* EXCERPTED TEXT *
****************
3. Biochemical Pathways

Biochemical Pathways
  • Understand how biochemical pathways are integrated into organ system functions. For instance:
    • Glycolysis, Krebs cycle, and oxidative phosphorylation in energy production and how this relates to muscle contraction or kidney filtration.
    • Enzyme kinetics and regulation, focusing on how digestive enzymes work to break down macromolecules.
    • Hormone-receptor interactions: How these trigger intracellular signaling cascades and regulate organ system functions, like the stress response or glucose homeostasis.

4. Disease States and Clinical Correlations

Disease States and Clinical Correlations
  • Be prepared to relate normal physiology to pathological conditions. Examples include:
    • Hypertension and its impact on the cardiovascular system.
    • Diabetes and its effect on blood glucose regulation and the endocrine system.
    • Kidney disease affecting excretion and osmoregulation.
    • Respiratory disorders like asthma or emphysema impacting gas exchange efficiency.
****************
* Stored data entries *
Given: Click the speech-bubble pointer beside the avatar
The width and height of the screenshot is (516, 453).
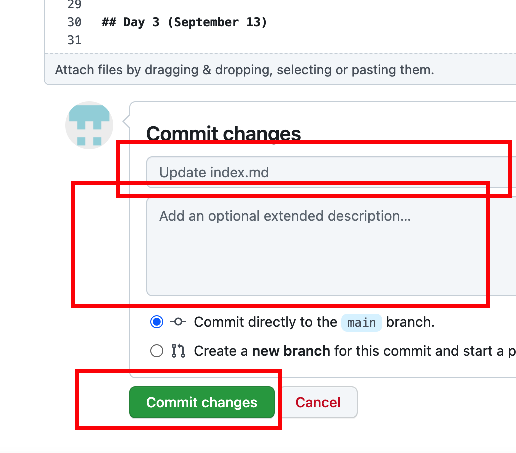Looking at the screenshot, I should pyautogui.click(x=126, y=121).
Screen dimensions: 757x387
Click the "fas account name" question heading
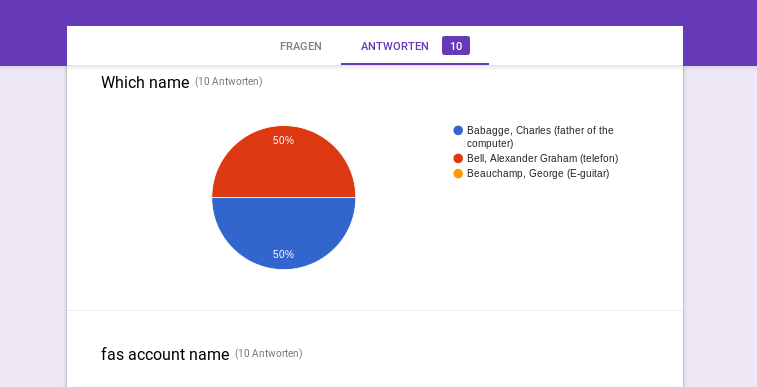click(165, 354)
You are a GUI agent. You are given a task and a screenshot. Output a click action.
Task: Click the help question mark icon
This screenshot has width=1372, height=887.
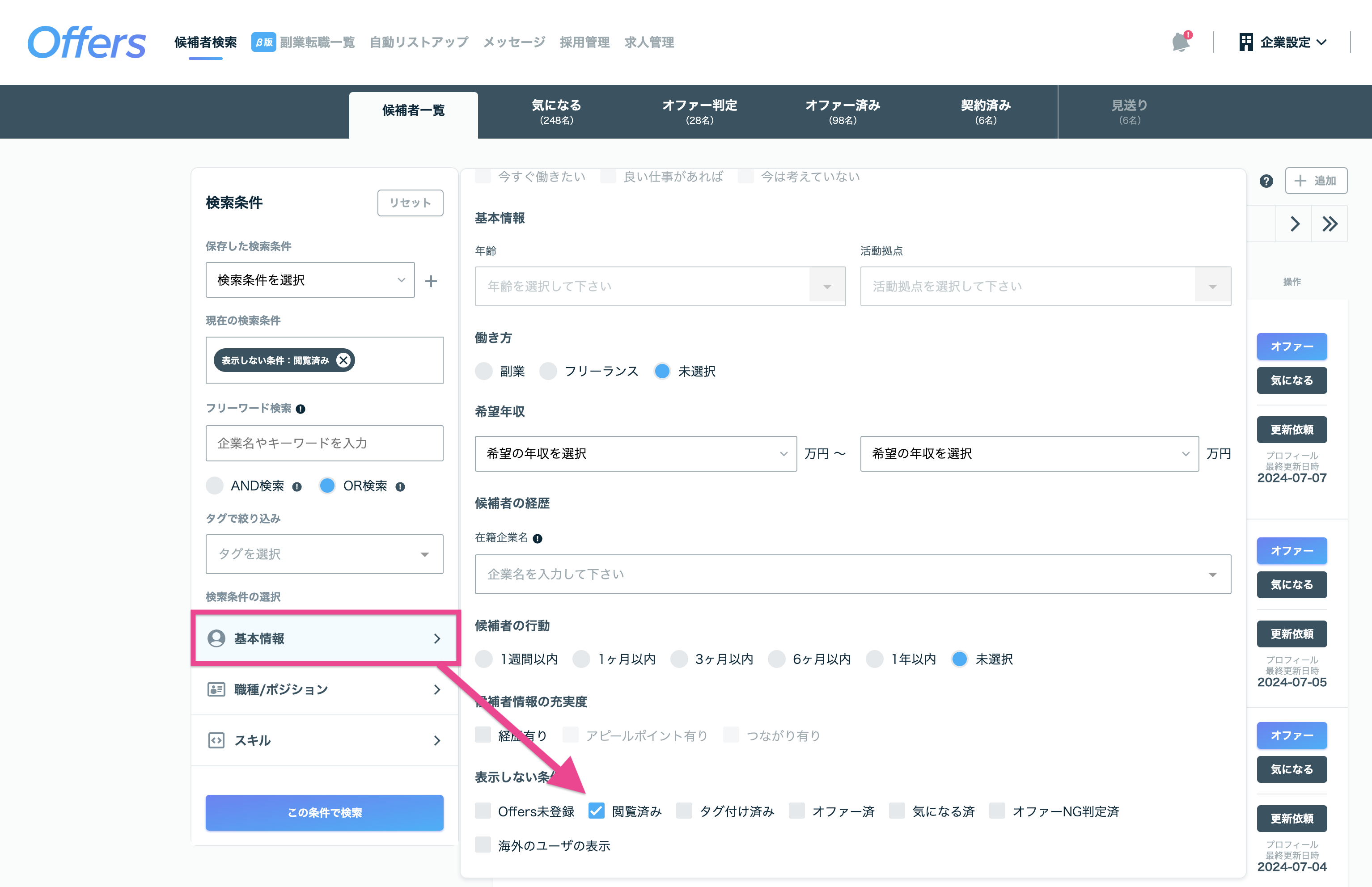point(1266,182)

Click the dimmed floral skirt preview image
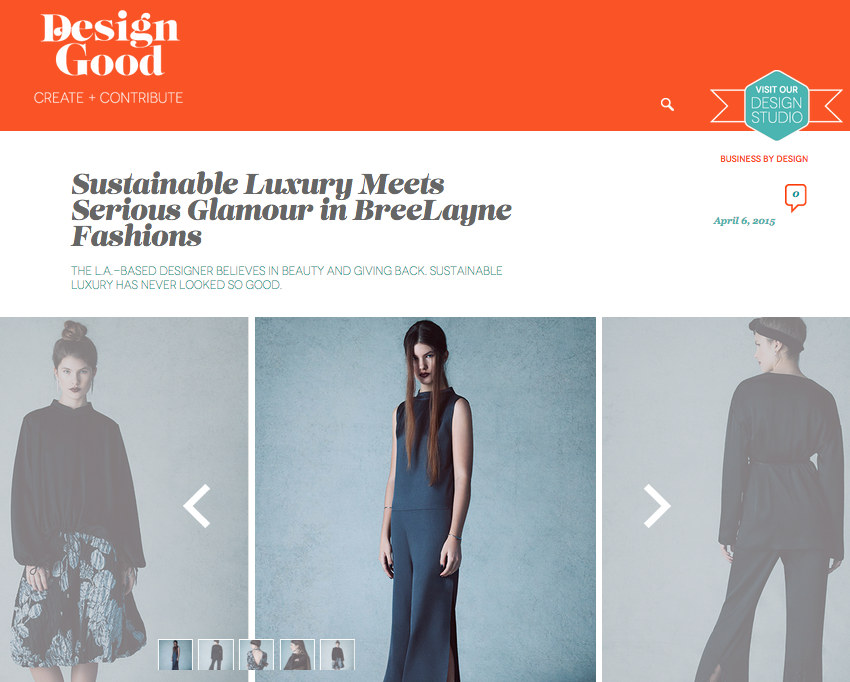click(124, 499)
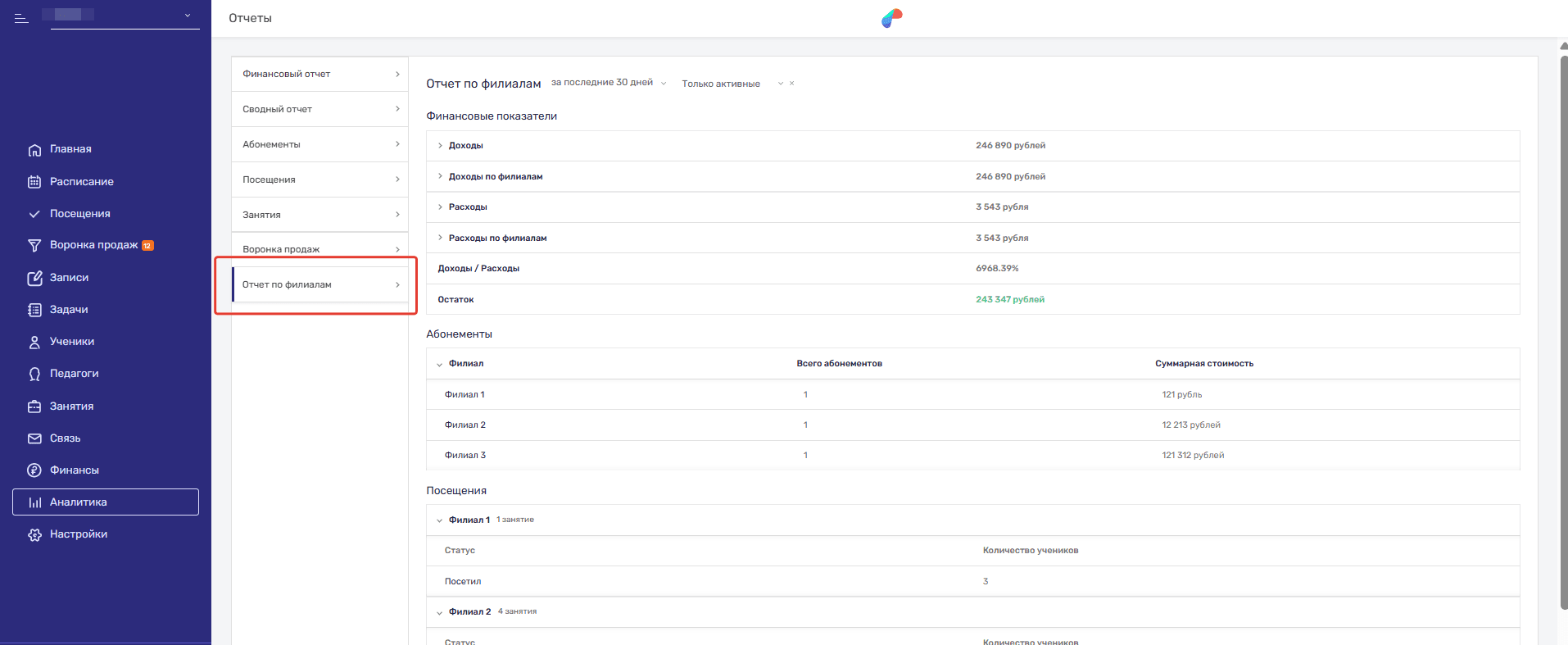Select the Задачи list icon
This screenshot has height=645, width=1568.
pyautogui.click(x=34, y=310)
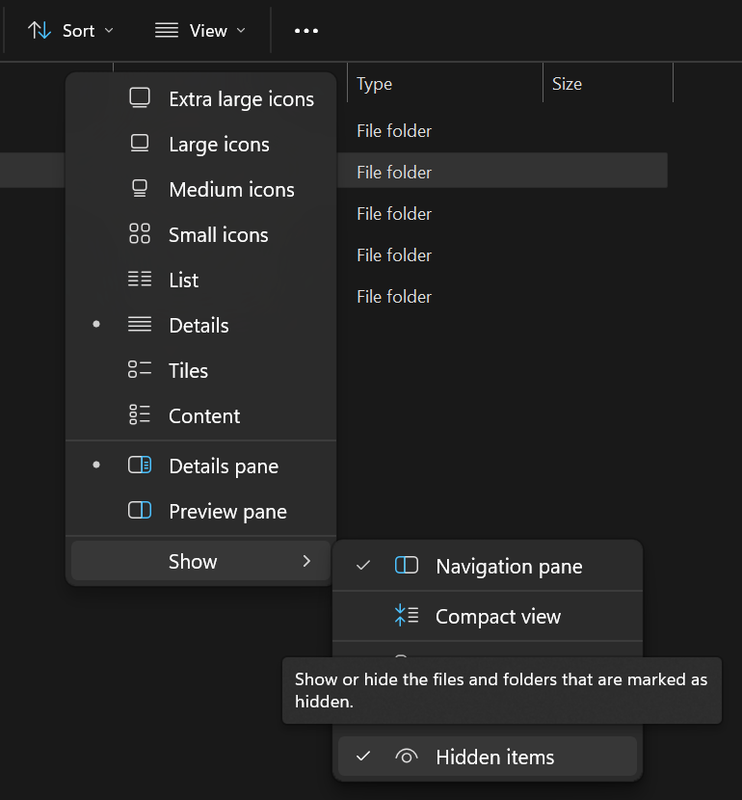742x800 pixels.
Task: Open the Sort dropdown
Action: coord(70,30)
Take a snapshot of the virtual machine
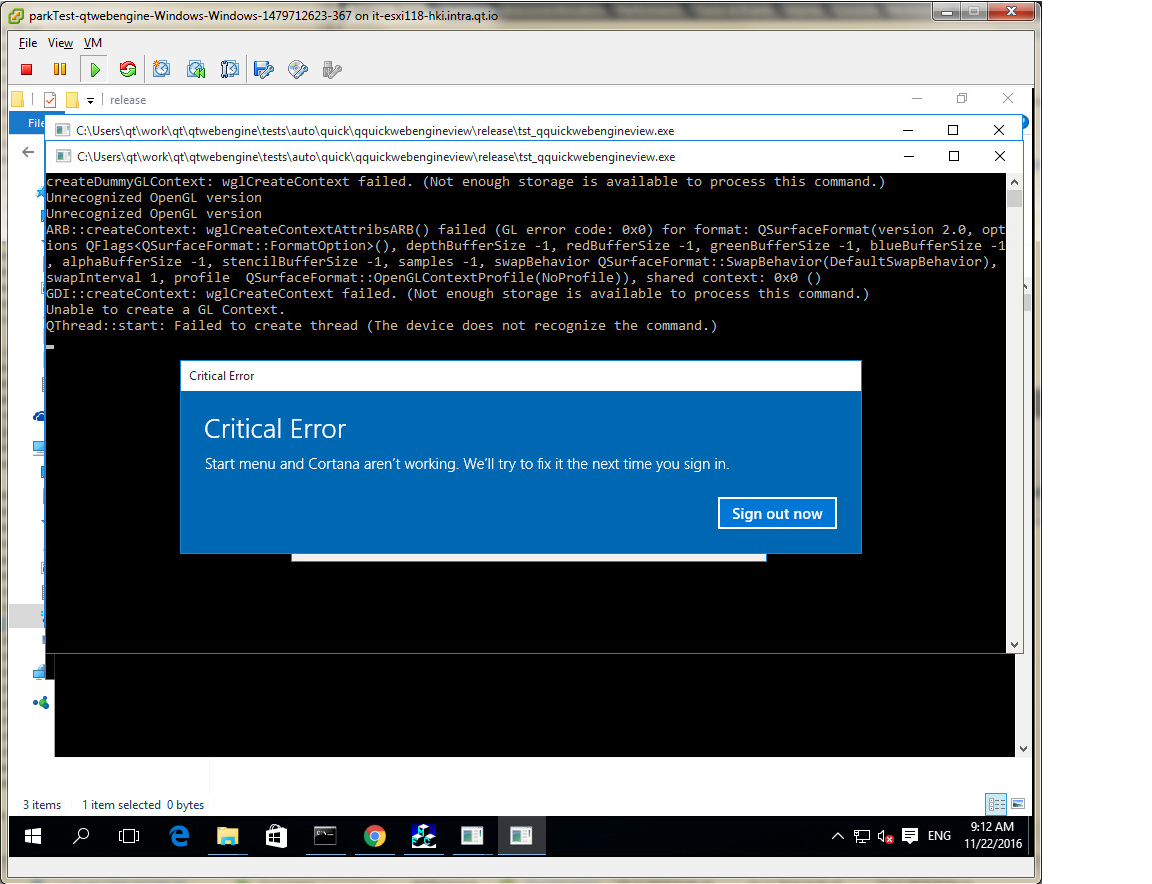1152x884 pixels. [162, 69]

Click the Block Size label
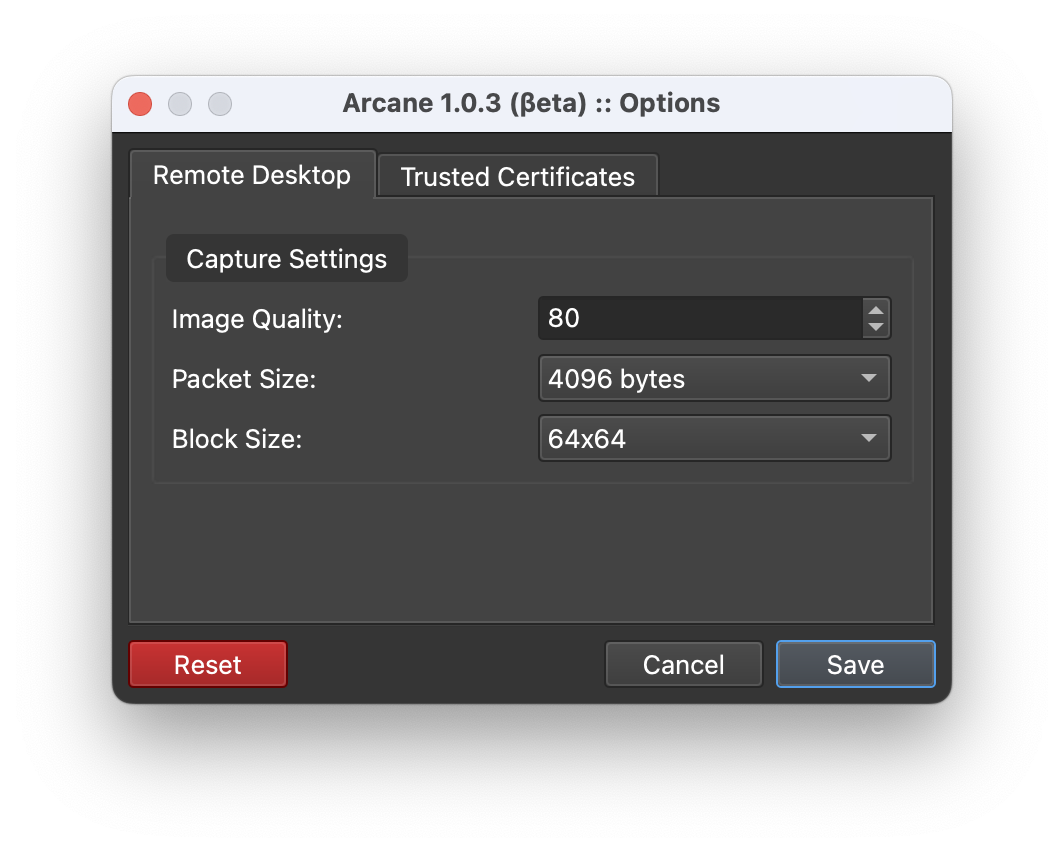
****************
* WORK INSTRUCTIONS *
1 - Can you condense the bullet that begins "Be prepared to relate normal physiology," including its sub-items, from the excerpted text into one shorter sentence that keeps every condition and the system or function it affects?
2 - How would you translate the sentence "Be prepared to relate normal physiology to pathological conditions." from the excerpted text into Spanish?
These entries are separate from the excerpted text.

* ANSWERS TO EACH TASK *
1 - Relate normal physiology to disease, such as hypertension (cardiovascular system), diabetes (blood glucose regulation and the endocrine system), kidney disease (excretion and osmoregulation), and asthma or emphysema (gas exchange efficiency).

2 - Prepárate para relacionar la fisiología normal con las condiciones patológicas.